Namibia Info – Country in SW Africa bordered on the N by Angola, on the NE by Zambia, on the E by Botswana, on the S by South Africa, and on the W by the Atlantic Ocean. The capital and largest city is Windhoek. The earliest inhabitants of Namibia were the San, who have lived for more than 2,000 years. Nama herders entered the region in the 6th century. The Herero moved into western and northern Namibia in the 16th century, while the Ovambo are more recent migrants, entering after about 1800. The first European visitors were Portuguese navigators Diego Cam and Bartolomeu Dias in the 1500s. The coastlines were explored by the Portuguese and the Dutch, but no permanent settlements were created on the desert coastline. In the early 1800s British and German missionaries entered Namibia.
Britain annexed the port of Walvis Bay in 1878. In 1883, the Bremen trading firm of F. A. E. Luderitz gained a cession of land , around the current harbor town Luderitz, and in 1884 Germany under Otto von Bismarck proclaimed a protectorate over the area, to which the rest of South West Africa was soon added. The native populations revolted against the Germans, which were put down by the German military. Between 1903 and 1908 in the Herero Wars, the Germans killed more than 60,000 Herero and Nama. (In 2004 the German government formally apologized and accepted guilt.) In 1908, diamonds were discovered near Luderitz, bringing a new influx of Europeans into Namibia. In 1915 during World War I, South Africa invaded and occupied Namibia. South Africa was given a League of Nations mandate over the colony. After World War II, South Africa refused to surrender its mandate in Namibia. In the 1966 the UN General Assembly passed a resolution terminating South Africa’s mandate, and in 1968 declared the future nation to be called Namibia.
The Southwest African People’s Organization (SWAPO) began guerrilla warfare against the South African regime. South African efforts at integrating the territory into South Africa were met with resistance from SWAPO and from the international community. Responding to threats from the world community, the South African government promised Namibian independence by the end of 1978. In 1977, the South African government adopted a new Namibian constitution that upheld apartheid policies, restricted SWAPO participation in politics, and sought to continue South African control over foreign affairs after independence. SWAPO and the other opposition groups renewed guerrilla activity and gained control of areas in the N of the country.
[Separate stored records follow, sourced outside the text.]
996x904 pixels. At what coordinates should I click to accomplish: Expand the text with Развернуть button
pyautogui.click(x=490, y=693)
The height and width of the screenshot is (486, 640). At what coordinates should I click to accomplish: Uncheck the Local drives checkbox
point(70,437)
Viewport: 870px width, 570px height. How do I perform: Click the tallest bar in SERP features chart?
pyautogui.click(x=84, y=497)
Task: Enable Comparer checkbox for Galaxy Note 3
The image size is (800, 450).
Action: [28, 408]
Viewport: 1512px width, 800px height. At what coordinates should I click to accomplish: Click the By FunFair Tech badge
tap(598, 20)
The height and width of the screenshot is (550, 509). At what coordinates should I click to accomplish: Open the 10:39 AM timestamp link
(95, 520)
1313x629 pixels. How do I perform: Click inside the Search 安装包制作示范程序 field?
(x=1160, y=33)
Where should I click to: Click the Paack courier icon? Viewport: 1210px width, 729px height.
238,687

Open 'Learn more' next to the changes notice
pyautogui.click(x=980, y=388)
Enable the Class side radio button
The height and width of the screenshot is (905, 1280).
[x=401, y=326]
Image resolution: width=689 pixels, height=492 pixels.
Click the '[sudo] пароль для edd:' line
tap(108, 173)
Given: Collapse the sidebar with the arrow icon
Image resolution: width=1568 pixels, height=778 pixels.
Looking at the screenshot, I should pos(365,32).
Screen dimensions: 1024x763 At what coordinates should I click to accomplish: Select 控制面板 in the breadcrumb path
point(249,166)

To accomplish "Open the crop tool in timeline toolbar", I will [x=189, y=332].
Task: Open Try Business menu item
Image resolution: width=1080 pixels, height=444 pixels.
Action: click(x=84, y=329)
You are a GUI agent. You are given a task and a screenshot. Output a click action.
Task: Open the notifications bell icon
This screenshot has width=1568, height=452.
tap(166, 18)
In 1988, under an agreement brokered by the United States, the withdrawal of Cuban troops from Angola was linked with elections in Namibia. In 1989 SWAPO won a majority of the parliamentary seats, and party leader Sam Nujoma was elected president. In 1990 a constitution was adopted and Namibia became independent on March 21, 1990. In 1994 Walvis Bay was ceded to Namibia by South Africa. Najoma served three terms as president, but then stepped down in 2004. In the 2004 elections, SWAPO Hifikepunye Pohamba was elected in a land slide. Like many other countries in southern Africa, Namibia has a significant AIDS problem, with more than 40% of the population infected in some northern areas.